課題 1:
BAND-MAIDのインタビュー記事から、「小鳩ミク(G,Vo/以下、小」から「な空間が出来上がっていたと。」までを一字も変えずに抜き出して返してください。
課題 2:
BAND-MAIDのインタビュー記事を、最後の文のあとから書き進めてください。

2017年01月08日 18:02  リアルサウンド

リアルサウンド

BAND-MAID

 BAND-MAIDが1stフルアルバム『Just Bring It』を1月11日にリリースする。2016年5月にリリースした3rdミニアルバム『Brand New MAID』以降、バンドは初の全国ツアー、メキシコやロンドン、ドイツ、フランスなどワールドツアーも行い、ライブパフォーマンスだけでなく、バンドとしての結束力も高めてきた。そして、国内外からも注目される今年リリースする『Just Bring It』では、BAND-MAIDによる作曲の楽曲も大幅に増えて、新たな可能性もみせる。今回のインタビューは、昨年行われたワールドツアーから本作でのバンドの芯について話を聞いた。(編集部)


・「メンバーとずっと音楽の話をしていた」(小鳩ミク)


ーー前回のインタビュー(参照:BAND-MAIDが明かす、“ギャップのある音楽”を作り続ける理由「バンドとして“世界征服”したい!」)が昨年5月のミニアルバム『Brand New MAID』リリース時だったのでまだ1年経ってないわけですが、とにかくここまで怒涛の展開でしたね。


小鳩ミク(G,Vo/以下、小鳩):気づいたら年が明けてました(笑)。昨年は初めてのワールドツアーをやらせていただいて、いろいろな国で「お給仕(=ライブ)をすることができました。


ーーまず最初にイギリスに行きましたが、リアクションはいかがでしたか?


小鳩:5月末に行ったときは、日本のカルチャーを紹介するコンベンション『MCM London Comic Con』でお給仕をやらせていただいて。アニメとか日本の文化が好きな方々が集まっていたので、メイド服というところにも反響をいただきましたし、お給仕もお祭りのように盛り上がってすごく楽しかったです。中でも……私たちはファンの皆さんのことを「ご主人様・お嬢様」と呼んでるんですけど、イギリスのご主人様・お嬢様は基本的に皆様コスプレをしてらっしゃいました。


ーーステージにはメイドさんがいて、客席にはまた別のコスプレをした方々がいるという不思議な空間が出来上がっていたと。

資料:

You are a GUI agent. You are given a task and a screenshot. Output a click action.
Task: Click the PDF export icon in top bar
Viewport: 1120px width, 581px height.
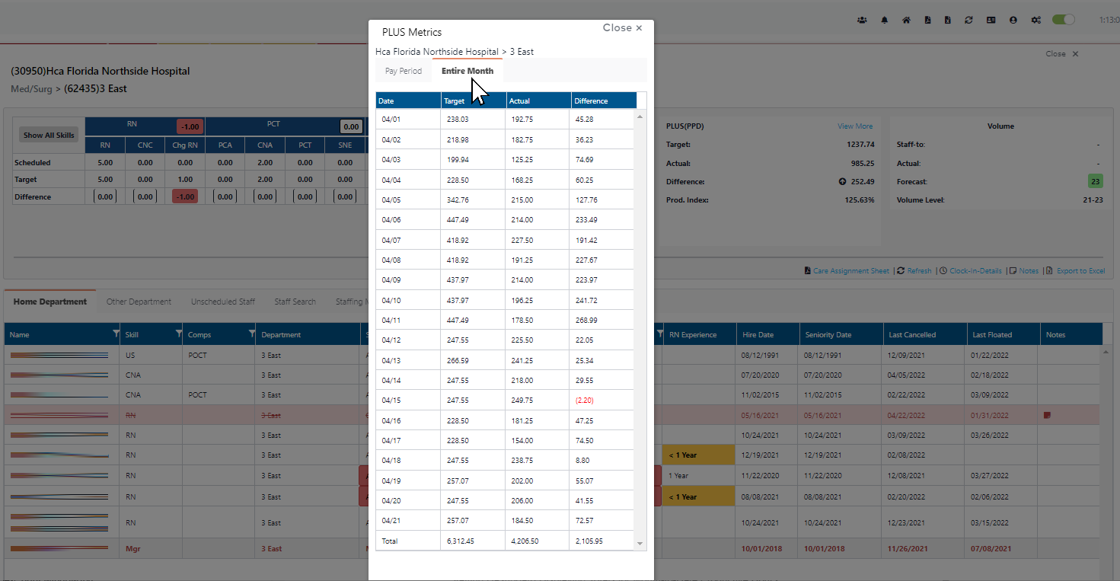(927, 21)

回答 1:
小鳩ミク(G,Vo/以下、小鳩):気づいたら年が明けてました(笑)。昨年は初めてのワールドツアーをやらせていただいて、いろいろな国で「お給仕(=ライブ)をすることができました。


ーーまず最初にイギリスに行きましたが、リアクションはいかがでしたか?


小鳩:5月末に行ったときは、日本のカルチャーを紹介するコンベンション『MCM London Comic Con』でお給仕をやらせていただいて。アニメとか日本の文化が好きな方々が集まっていたので、メイド服というところにも反響をいただきましたし、お給仕もお祭りのように盛り上がってすごく楽しかったです。中でも……私たちはファンの皆さんのことを「ご主人様・お嬢様」と呼んでるんですけど、イギリスのご主人様・お嬢様は基本的に皆様コスプレをしてらっしゃいました。


ーーステージにはメイドさんがいて、客席にはまた別のコスプレをした方々がいるという不思議な空間が出来上がっていたと。

回答 2:
小鳩:すべてが異空間みたいな(笑)。しかも、日本語の歌詞が多いBAND-MAIDの曲に対してもすごく盛り上がってくださる方が多くて、本当に嬉しかったです。


ーー彩姫さんはフロントに立つぶん、ご主人様お嬢様とコミュニケーションを取る機会も多いですよね。


彩姫(Vo):はい。日本が好きでイベントに来ている方が多いので、実は日本語を勉強していてお上手な方が多いんです。皆さん「楽しみにしてたよ」「素晴らしい」と日本語で伝えてくれたり、私たちの名前を呼んでくれたりして。しかも歌詞も結構覚えてくれていて、初めてイギリスに行ったのに一緒に歌っている方もちらほらいました。


小鳩:「Thrill(スリル)」とかYouTubeでMVが公開されている曲では、歌ってる方も多かったですっぽ。


ーーなるほど。その後、国内ツアーもがっつり行い、秋にまた海外ツアーを敢行しました。


小鳩:そうなんですっぽ。ここまでツアーの年になるとは最初の頃は予測してなかったので、自分たちでもビックリの1年でした。


ーーでは、ライブの数は2015年よりも増えたんじゃないですか?


KANAMI(G):2015年も結構多かったよね?


小鳩:うん。国内を細々回っていたので、昨年のほうがちょっと多いかな?っていうぐらいの感覚で、特別多かったとは思わなくて。


彩姫:でも昨年は移動が多かったよね。一昨年は都内中心で活動していたので電車移動レベルだったんですけど、昨年は初めての全国ツアーもして、さらに海外にも行ったので、そこは大きな違いかな。しかも移動距離が長いぶん、メンバーと一緒にいる時間も増えました。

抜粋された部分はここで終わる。